Fibroblasts and myofibroblasts have essential roles in the formation and maintenance of the extracellular matrix in mammalian hearts. Electronic coupling between fibroblasts, and between fibroblasts and myocytes have been demonstrated and connexin isoforms have been detected. Whole cell patch-clamp experiments were done using ventricular fibroblasts and myofibroblasts from rat hearts. Time- and voltage-dependent outward K+ currents were recorded at depolarized potentials, and an inwardly rectifying K+ (Kir) current was identified near the resting membrane potential. The rapidly activating K+ current in response to large depolarizations resembles Kv1.6. RT-PCR measurements showed that mRNA for Kir 2.1 and Kv 1.6 was expressed. Changes in [K+]o alter fibroblast membrane potential as well as proliferation and contractile function. Recordings made with a voltage-sensitive dye, DiBAC3(4), showed that 1.5 mM [K+]o resulted in hyperpolarization, whereas 20 mM[K+]o produced depolarization.
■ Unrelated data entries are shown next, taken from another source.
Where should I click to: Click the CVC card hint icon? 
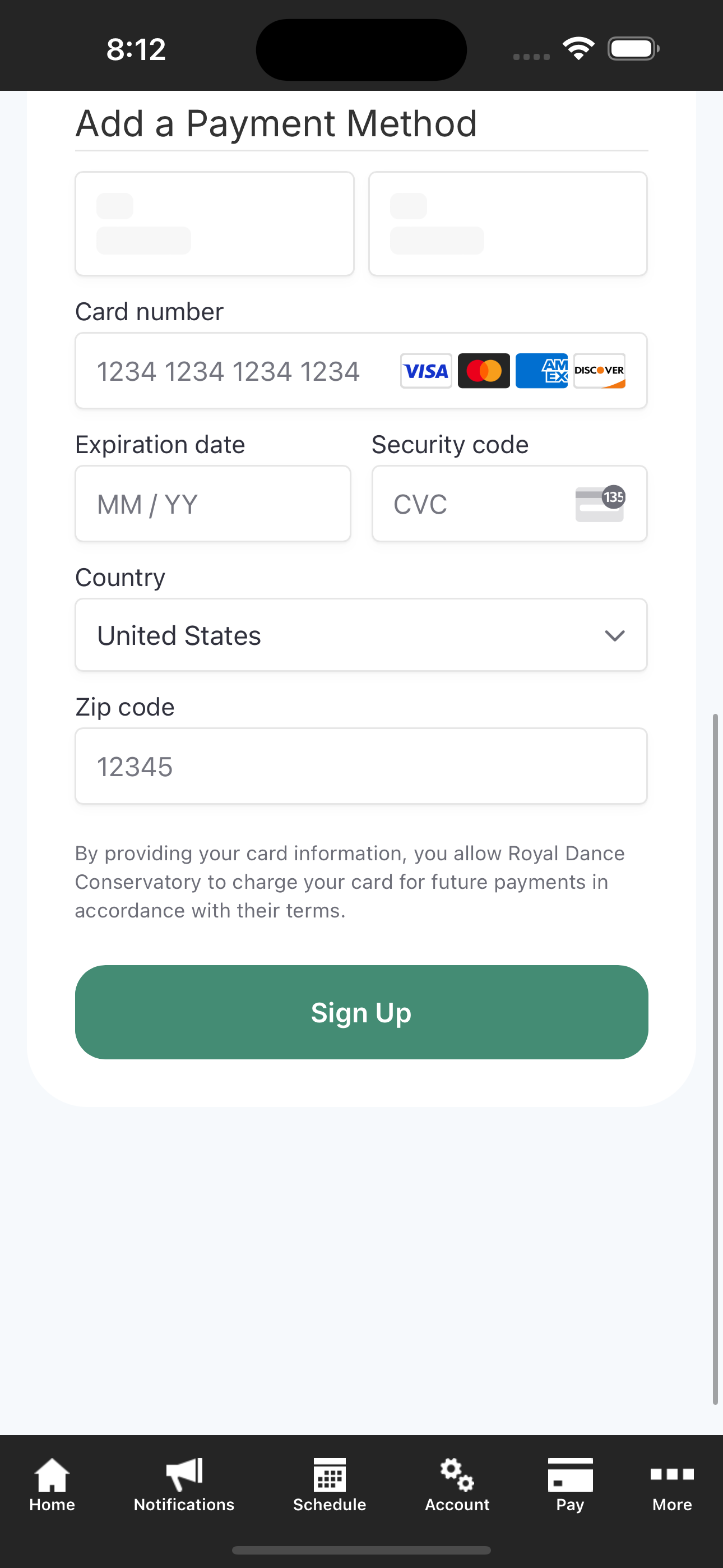(600, 504)
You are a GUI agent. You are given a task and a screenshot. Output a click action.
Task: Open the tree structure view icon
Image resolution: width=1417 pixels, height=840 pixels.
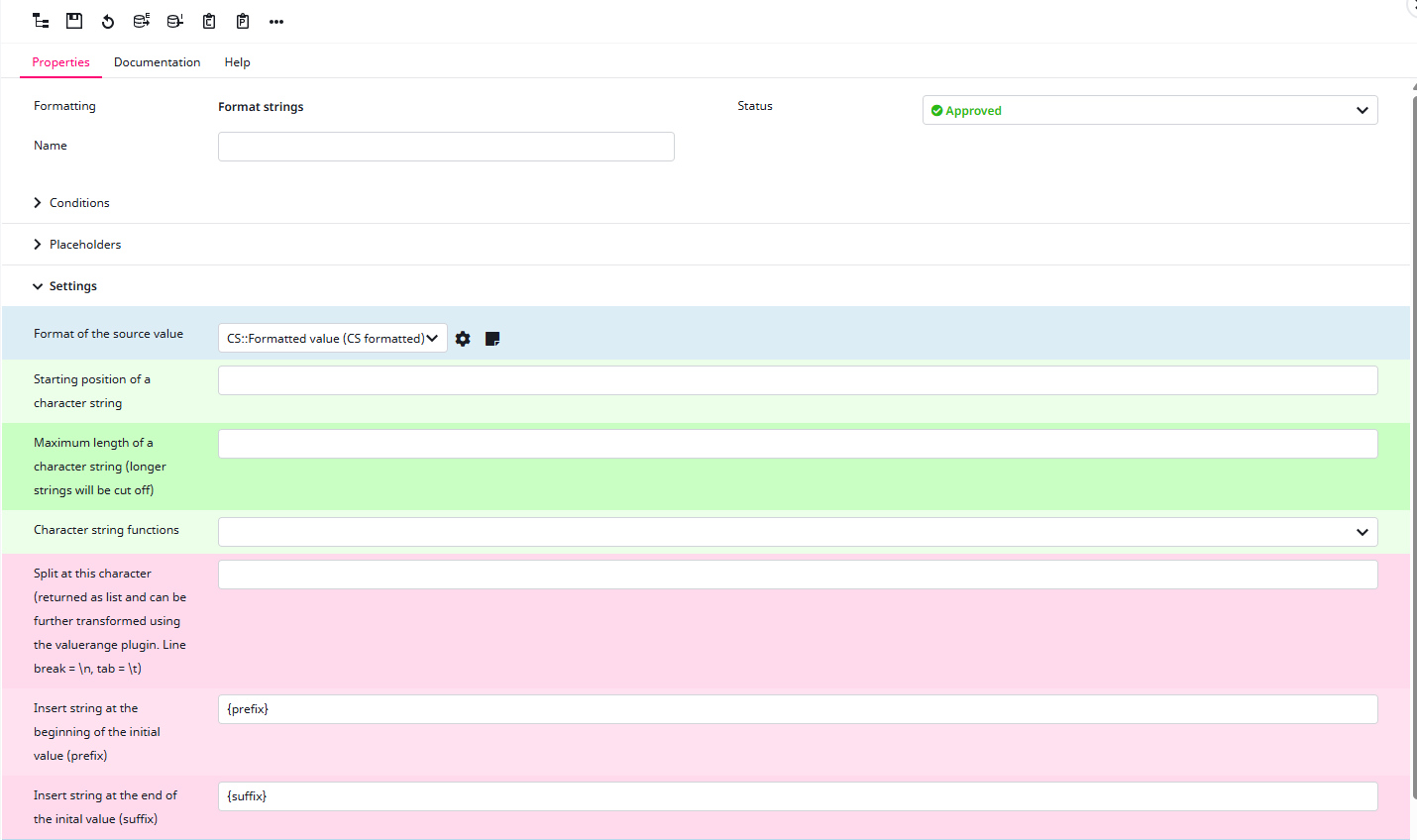(41, 21)
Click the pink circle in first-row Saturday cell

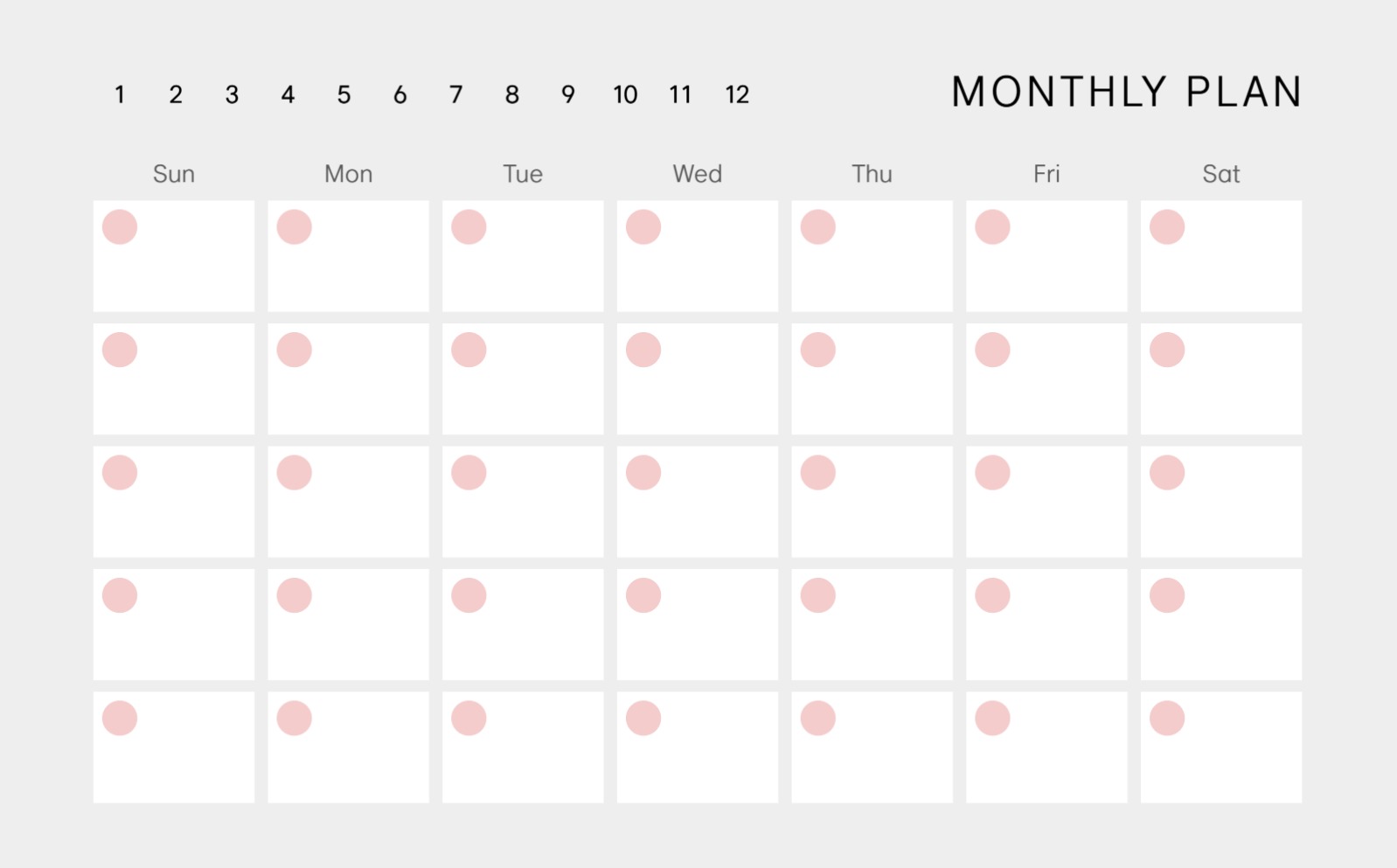click(1167, 227)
In separate assays, 20mM [K+]o significantly enhanced contraction of collagen I gels seeded with myofibroblasts compared with the control mechanical activity in 5.4 mM [K+]o. These results show that ventricular fibroblasts and myofibroblasts express a variety of K+ channel alpha subunits, and demonstrate that Kir current can modulate RMP and alter essential physiological functions. Some of the consequences of electrotonic coupling of fibroblasts and myofibroblasts to ventricular myocytes can be illustrated using mathematical models of these types of cells.